In a new study with colleagues at IIASA and the Polish Academy of Sciences, we asked how uncertainty over time will affect short-term GHG emission commitments and long-term efforts to meet global temperature targets for 2050 and beyond. The new study addresses a fundamental problem: how to combine uncertainty about current and historic emissions (diagnostic uncertainty) with uncertainty about projected future emissions (prognostic uncertainty).

The paper introduces a concept we call the Emissions, Temperature, Uncertainty (ETU) framework.The ETU framework allows any country to understand its national and near-term mitigation and adaptation efforts in a more realistic context, where uncertainty is taken into account.

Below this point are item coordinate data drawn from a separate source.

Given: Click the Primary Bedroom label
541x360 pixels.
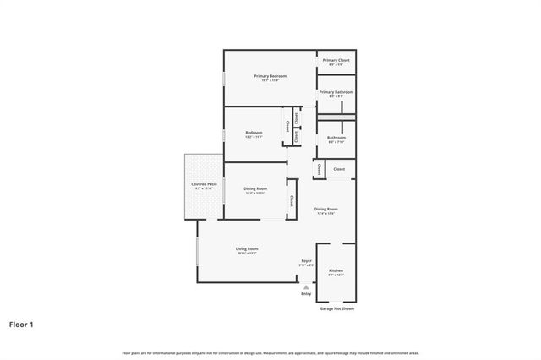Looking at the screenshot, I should [270, 76].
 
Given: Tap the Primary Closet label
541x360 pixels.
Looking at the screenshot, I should [336, 60].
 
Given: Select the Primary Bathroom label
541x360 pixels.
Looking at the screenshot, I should [336, 92].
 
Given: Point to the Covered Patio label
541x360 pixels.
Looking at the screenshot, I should [204, 183].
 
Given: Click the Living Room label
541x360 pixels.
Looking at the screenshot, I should [247, 249].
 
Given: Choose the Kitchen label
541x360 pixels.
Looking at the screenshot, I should [336, 270].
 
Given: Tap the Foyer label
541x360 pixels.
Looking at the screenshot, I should [306, 260].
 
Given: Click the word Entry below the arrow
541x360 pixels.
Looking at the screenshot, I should [306, 293].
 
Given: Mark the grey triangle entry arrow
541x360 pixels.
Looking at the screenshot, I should [306, 286].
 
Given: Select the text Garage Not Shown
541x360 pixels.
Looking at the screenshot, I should [336, 308].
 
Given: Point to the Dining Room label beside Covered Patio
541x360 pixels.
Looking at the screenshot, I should [255, 188].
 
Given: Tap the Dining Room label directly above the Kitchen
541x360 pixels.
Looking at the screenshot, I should [326, 209].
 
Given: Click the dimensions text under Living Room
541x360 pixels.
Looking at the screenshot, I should [247, 254].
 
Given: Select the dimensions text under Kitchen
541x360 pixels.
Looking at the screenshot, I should [336, 275].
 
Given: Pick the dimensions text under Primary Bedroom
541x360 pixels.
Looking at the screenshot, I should [270, 81].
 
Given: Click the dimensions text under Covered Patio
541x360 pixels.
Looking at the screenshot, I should [204, 188].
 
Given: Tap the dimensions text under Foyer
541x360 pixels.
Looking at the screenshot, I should [306, 265].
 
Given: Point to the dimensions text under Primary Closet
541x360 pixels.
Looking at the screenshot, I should [336, 65].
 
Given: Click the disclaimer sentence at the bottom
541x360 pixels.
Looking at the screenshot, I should [270, 352].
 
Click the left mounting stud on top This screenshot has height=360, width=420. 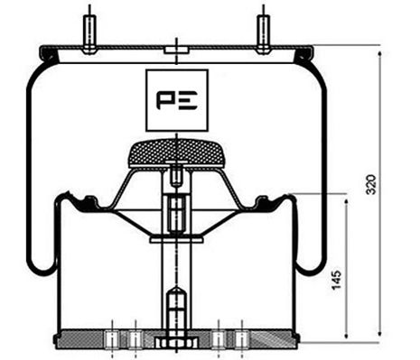(89, 32)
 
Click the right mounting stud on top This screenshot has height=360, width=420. (263, 32)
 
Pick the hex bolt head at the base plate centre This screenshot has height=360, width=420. (174, 344)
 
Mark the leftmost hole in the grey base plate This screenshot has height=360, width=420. (112, 339)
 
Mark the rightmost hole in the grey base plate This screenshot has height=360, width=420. (242, 339)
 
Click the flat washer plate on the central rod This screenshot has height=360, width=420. (176, 239)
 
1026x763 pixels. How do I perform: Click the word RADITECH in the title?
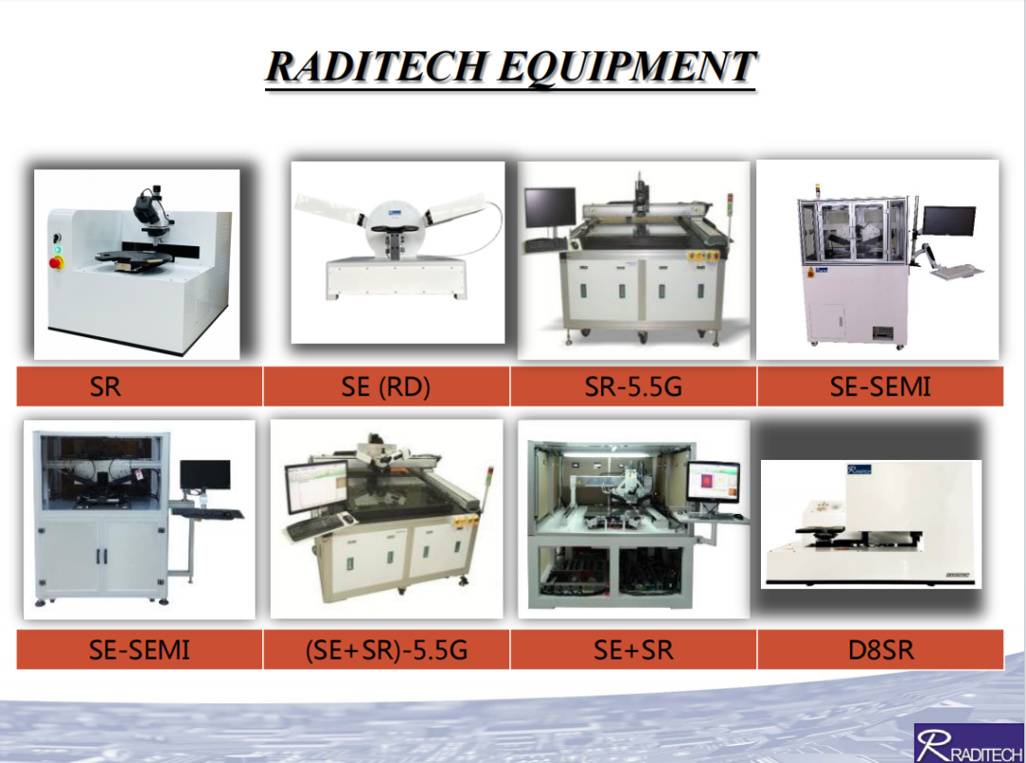tap(376, 67)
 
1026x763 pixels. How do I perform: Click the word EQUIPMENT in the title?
tap(627, 67)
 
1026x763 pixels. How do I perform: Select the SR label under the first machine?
tap(105, 387)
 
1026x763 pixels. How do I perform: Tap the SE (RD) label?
tap(386, 387)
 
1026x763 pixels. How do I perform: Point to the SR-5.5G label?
tap(634, 387)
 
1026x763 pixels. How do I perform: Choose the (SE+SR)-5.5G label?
tap(387, 651)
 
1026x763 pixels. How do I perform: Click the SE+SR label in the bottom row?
tap(634, 651)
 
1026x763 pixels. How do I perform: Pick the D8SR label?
tap(881, 651)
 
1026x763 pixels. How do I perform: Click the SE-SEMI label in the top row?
tap(880, 387)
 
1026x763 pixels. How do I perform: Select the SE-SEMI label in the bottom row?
tap(140, 651)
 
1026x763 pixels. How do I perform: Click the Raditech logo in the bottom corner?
tap(969, 743)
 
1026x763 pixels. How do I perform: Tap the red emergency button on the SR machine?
tap(56, 263)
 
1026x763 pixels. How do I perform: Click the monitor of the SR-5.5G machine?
tap(550, 208)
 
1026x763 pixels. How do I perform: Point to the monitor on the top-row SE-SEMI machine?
tap(948, 220)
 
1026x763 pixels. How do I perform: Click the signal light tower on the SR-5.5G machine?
tap(731, 206)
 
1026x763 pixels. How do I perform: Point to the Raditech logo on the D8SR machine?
tap(860, 469)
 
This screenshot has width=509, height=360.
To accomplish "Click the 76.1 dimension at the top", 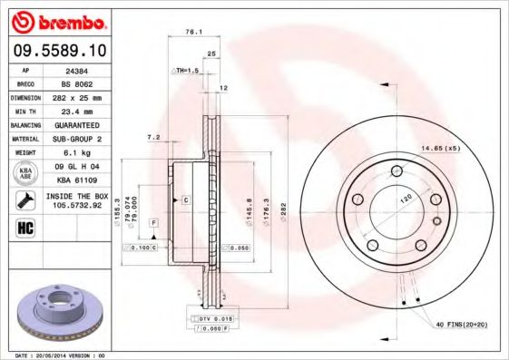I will [x=192, y=32].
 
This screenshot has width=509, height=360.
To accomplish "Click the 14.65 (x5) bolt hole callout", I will [x=440, y=148].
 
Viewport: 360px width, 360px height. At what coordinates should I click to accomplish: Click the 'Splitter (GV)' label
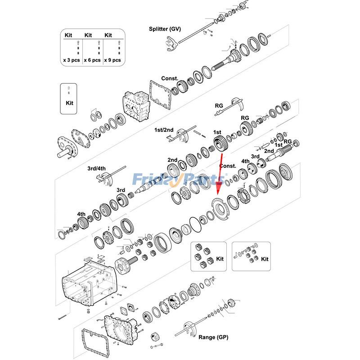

The ETU assumes that cumulative emissions can be constrained over time by international agreements that are binding, but that emissions can be estimated only imprecisely, and whether or not they will achieve an agreed temperature target  is also uncertain. The ETU framework allows policymakers to understand diagnostic and prognostic uncertainty so that they can make more educated (precautionary) decisions for reducing emissions given an agreed future temperature target.

Diagnostic uncertainty refers to the uncertainty contained in current inventoried emission estimates and relates to the risk that true greenhouse gas emissions are greater than inventoried emission estimates. Prognostic uncertainty refers to cumulative emissions between a start year and a future target year and the global average temperature increase they would generate. It relates to the risk that an agreed temperature target is exceeded. In a nutshell, the ETU framework can be used to monitor a country’s performance – that is, past achievements as well as projected achievements – in complying with a future warming target in a quantified uncertainty-risk context.

While our study addresses whether or not the future increase in global temperature can be kept below 2, 3, or 4ºC targets, its primary aim is to use those targets to demonstrate the relevance of both diagnostic and prognostic uncertainty.   The paper shows:

  • Uncertainty is important in emissions: Both diagnostic and prognostic uncertainty need to be considered to facilitate better decisions on reducing emissions, given an agreed future temperature target.
  • What these risks mean for emissions targets: We find, for example, that to nullify the diagnostic uncertainty-related risk, and to maintain a similar level of risk for exceeding a 2o target, the universally valid per-capita emissions target for 2050 resulting from the underlying cumulative emissions constraint needs to be shifted downward by nearly 10%.
  • Risk and uncertainty are interdependent: This interdependence poses a challenge for decision-makers because they have to deal with uncertainty and risk simultaneously.
  • Including land-use change is tricky: Determining cumulative emissions from land use and land-use change in this emission-temperature setting is difficult, because an achievable future state of sustainability for the terrestrial biosphere has not yet been defined.

Reference
Matthias Jonas, Gregg Marland, Volker Krey, Fabian Wagner, Zbigniew Nahorski (2014).  Uncertainty in an emissions-constrained world. Climatic Change. April 2014. http://link.springer.com/article/10.1007/s10584-014-1103-6

Note: This article gives the views of the author, and not the position of the Nexus blog, nor of the International Institute for Applied Systems Analysis.